◆ FRAGMENT TEKSTU ◆
..............................
Aktualności
Przyszedłem do Lecha po to, aby w końcu coś podnieść
Aktualności30.04.2015
Przyciąga Cię magia Stadionu Narodowego?
Nawet bardzo! Byłem na tym stadionie na meczu otwarcia mistrzostw Europy 2012 pomiędzy Polską a Grecją, ale jako widz. Ostatni mecz w reprezentacji zagrałem w listopadzie 2012 roku, ale mierzyliśmy się wówczas z Urugwajem w Gdańsku. Na Narodowym jeszcze nie grałem, ale teraz będzie okazja. Cieszę się, że finał Pucharu Polski zostanie rozegrany na tym magicznym stadionie, bo to podnosi jego rangę. Pełne trybuny, dwa największy kluby w Polsce – nie można było sobie tego lepiej wymarzyć! To będzie zupełnie inny mecz, niż te finały sprzed lat.
..............................
◆ WYCINEK DANYCH ◆
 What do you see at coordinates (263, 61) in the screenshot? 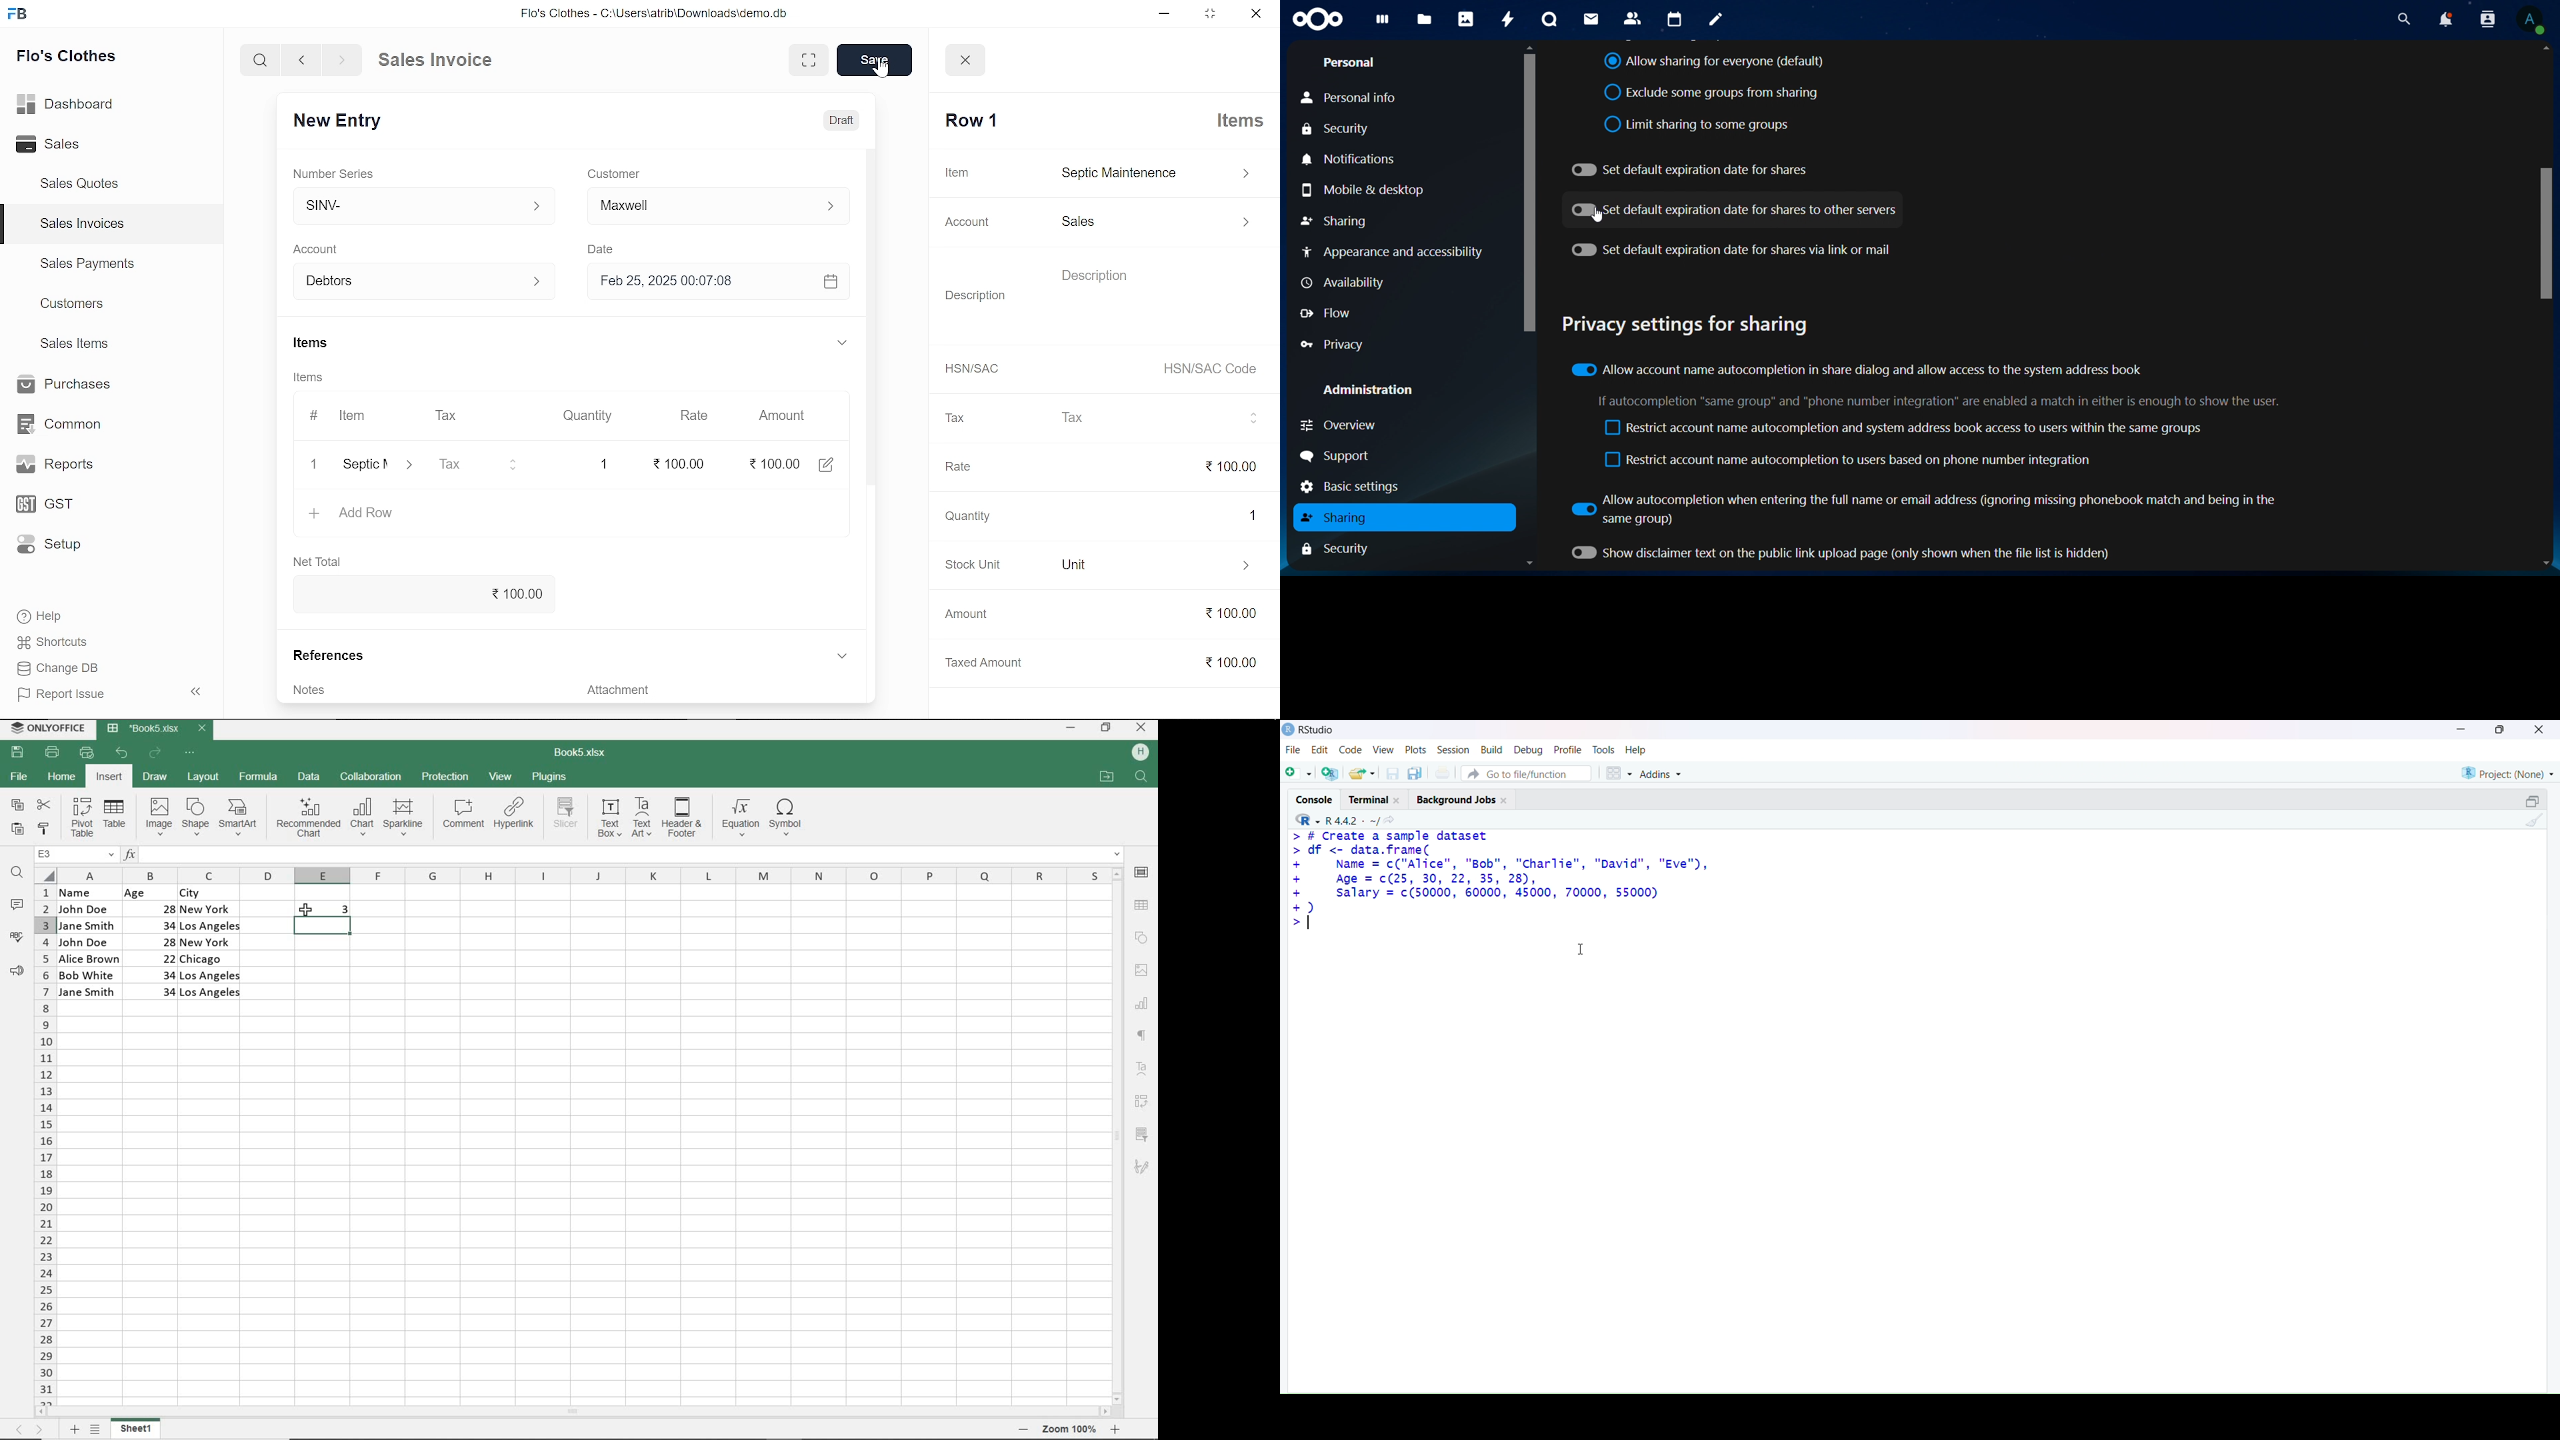
I see `search` at bounding box center [263, 61].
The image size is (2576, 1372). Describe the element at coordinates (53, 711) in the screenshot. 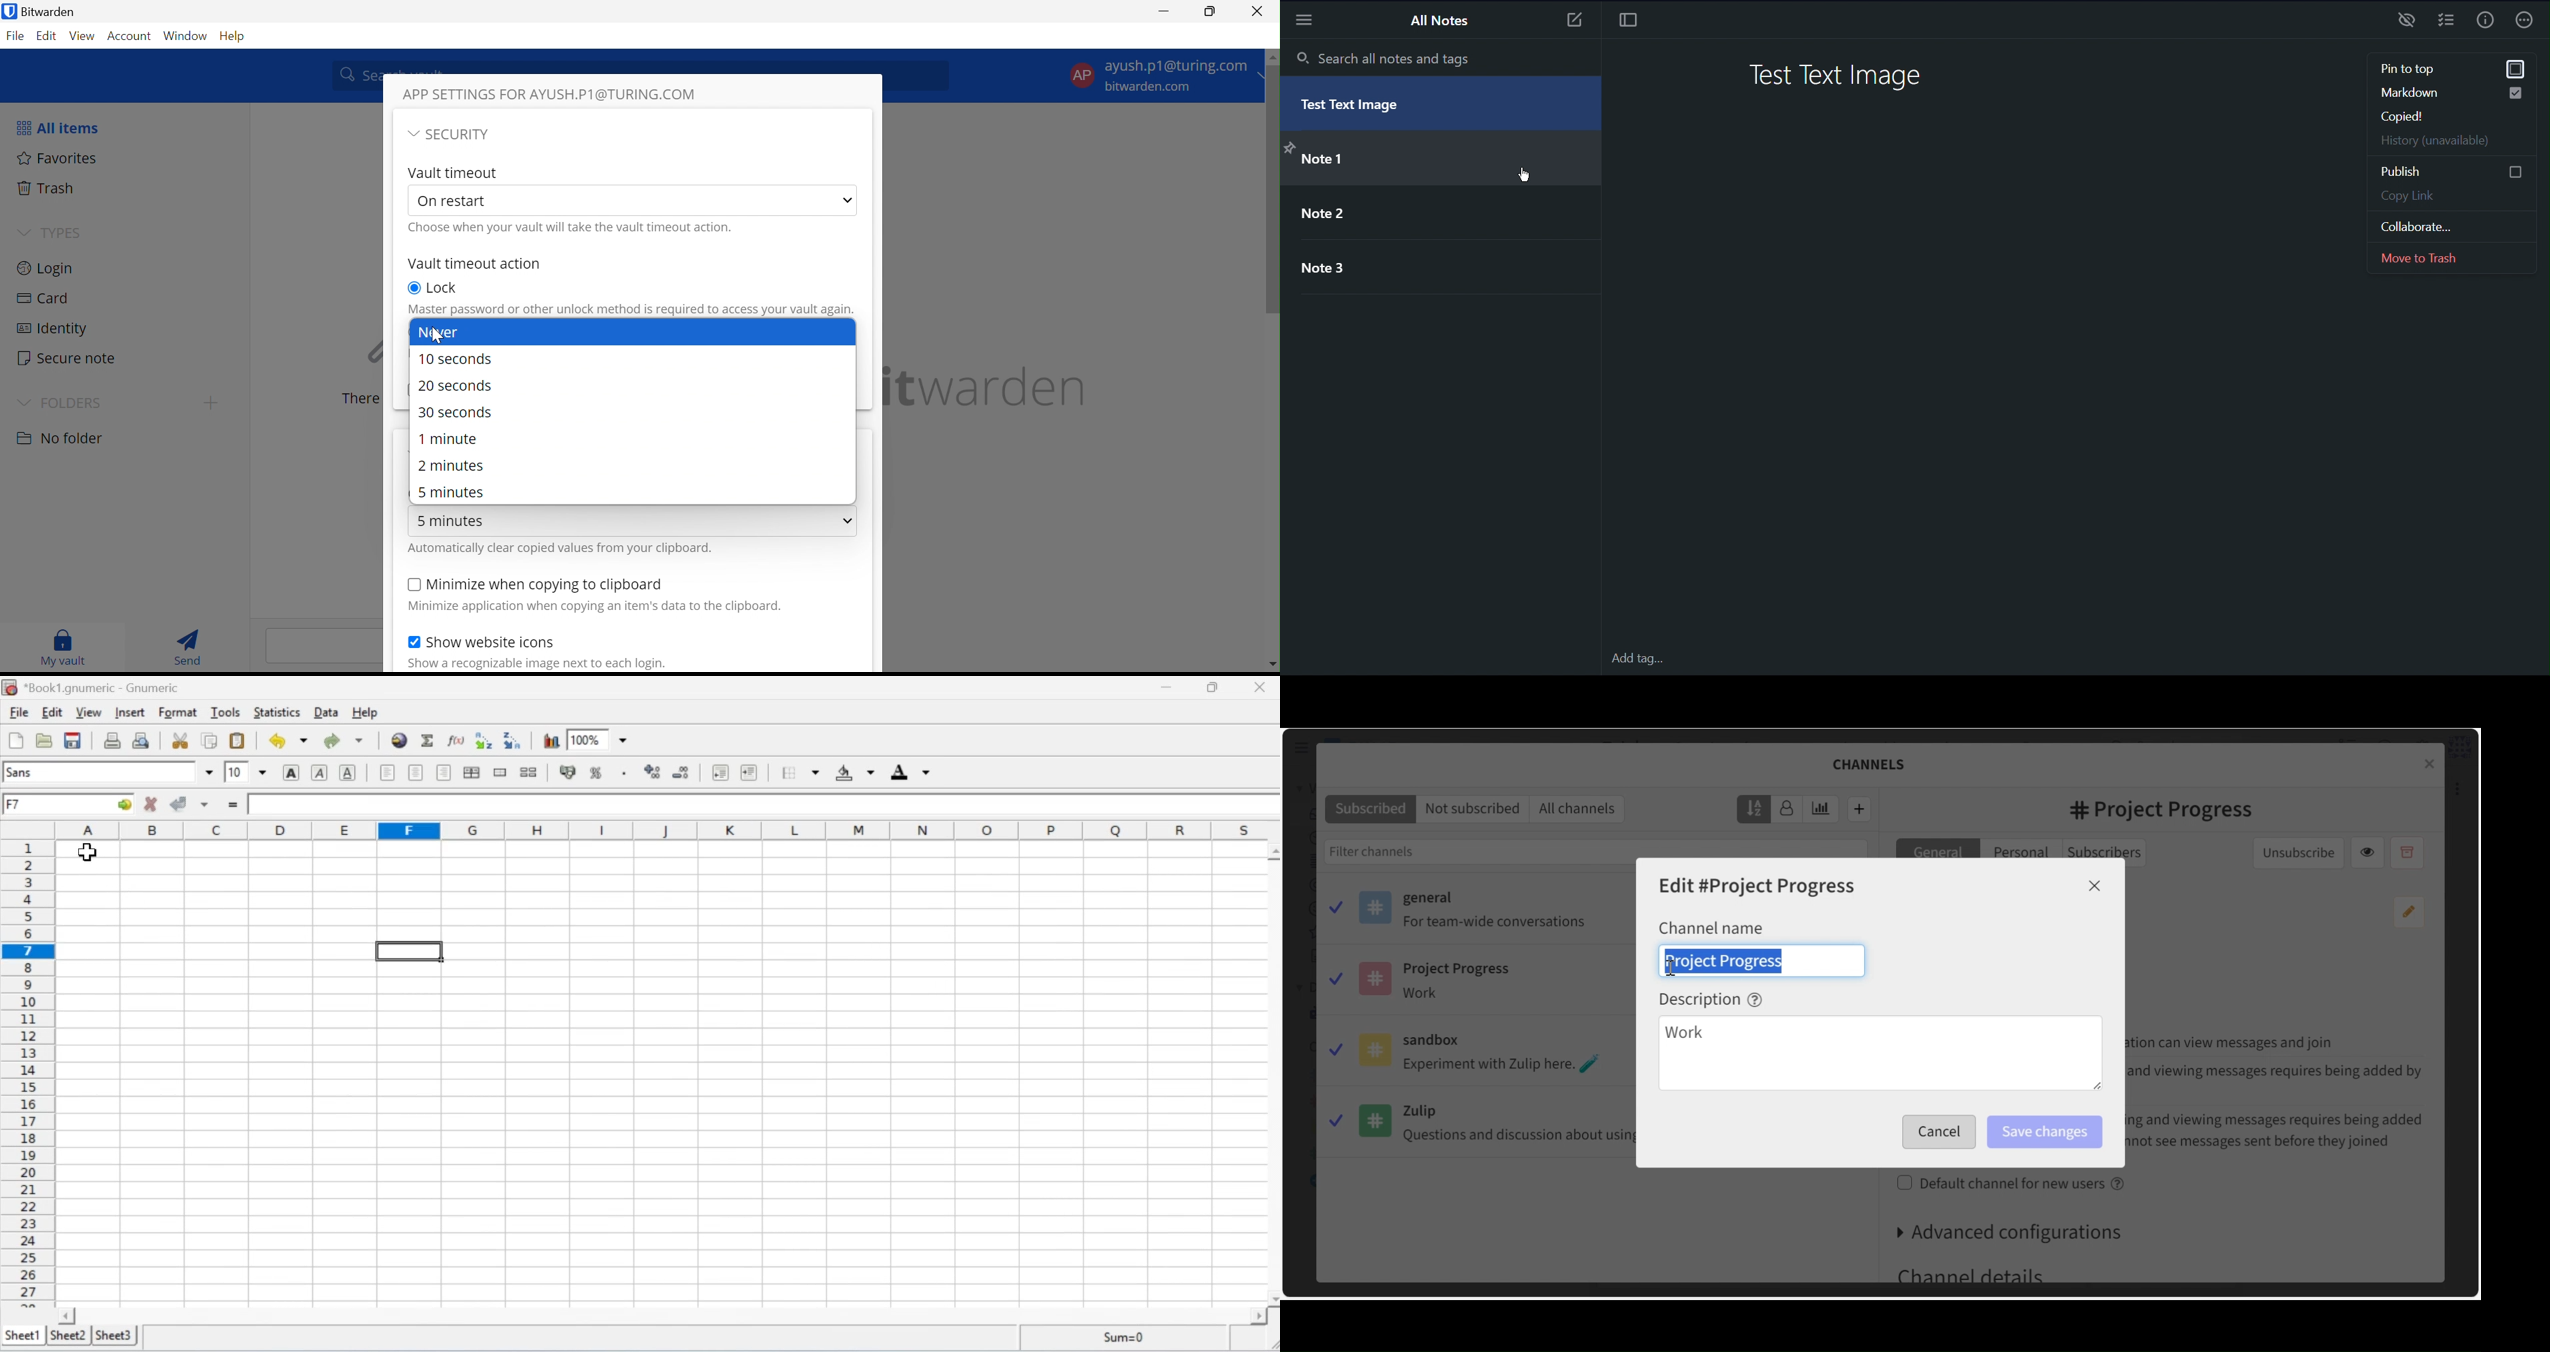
..............................
◆ TREŚĆ ZADANIA ◆
Według wywiadu o finale Pucharu Polski z kim i w jakim mieście rozmówca rozegrał swój ostatni mecz w reprezentacji?

◆ ROZWIĄZANIE ZADANIA ◆
Z Urugwajem w Gdańsku, w listopadzie 2012 roku.